TO DO
An exact restatement of the data below, with the pictures removed, is the required answer.

DATASET ENTRIES

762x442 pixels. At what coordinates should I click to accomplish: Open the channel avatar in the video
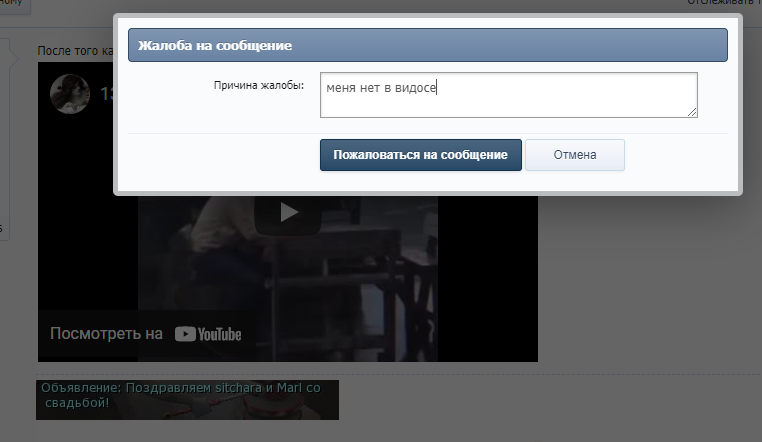[x=70, y=94]
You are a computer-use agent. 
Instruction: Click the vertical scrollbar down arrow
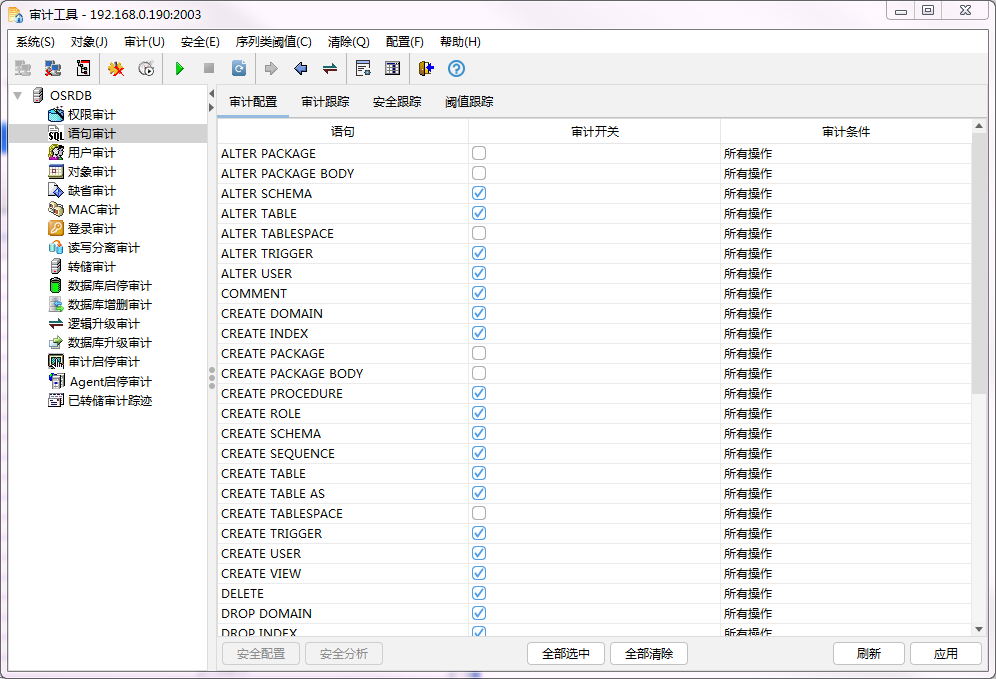click(x=979, y=629)
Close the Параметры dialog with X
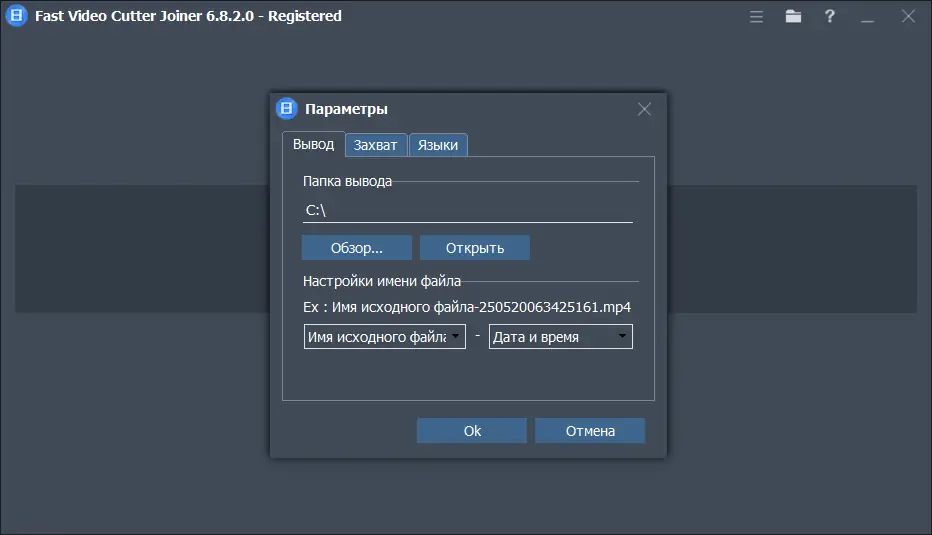The image size is (932, 535). (644, 109)
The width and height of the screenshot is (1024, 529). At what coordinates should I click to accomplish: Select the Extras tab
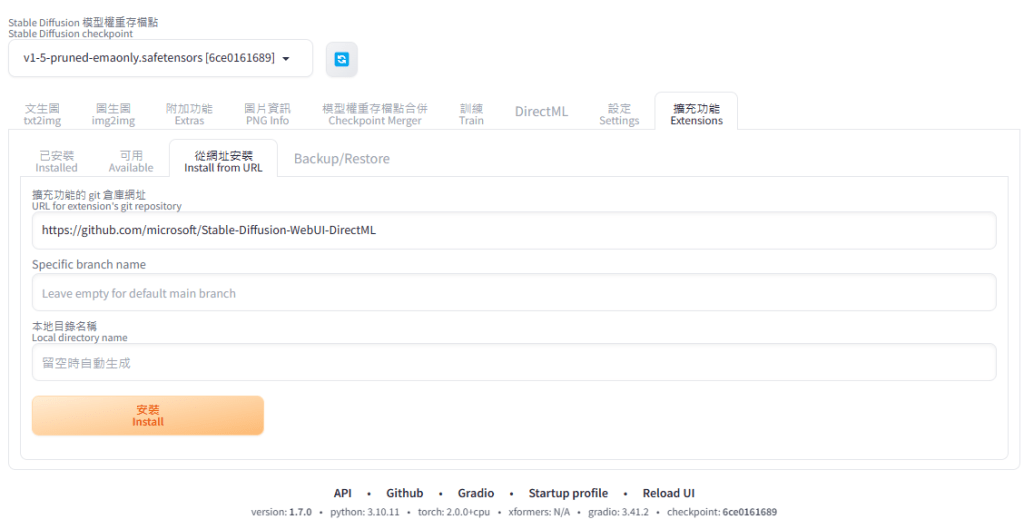pyautogui.click(x=189, y=114)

RESPONSE
762x442 pixels. At what coordinates should I click to accomplish: Open the channel avatar in the video
[x=70, y=94]
You are a computer-use agent. 
Instruction: Click the vertical scrollbar down arrow
click(x=979, y=629)
Close the Параметры dialog with X
The image size is (932, 535). (644, 109)
The width and height of the screenshot is (1024, 529). At what coordinates should I click to accomplish: Select the Extras tab
pyautogui.click(x=189, y=114)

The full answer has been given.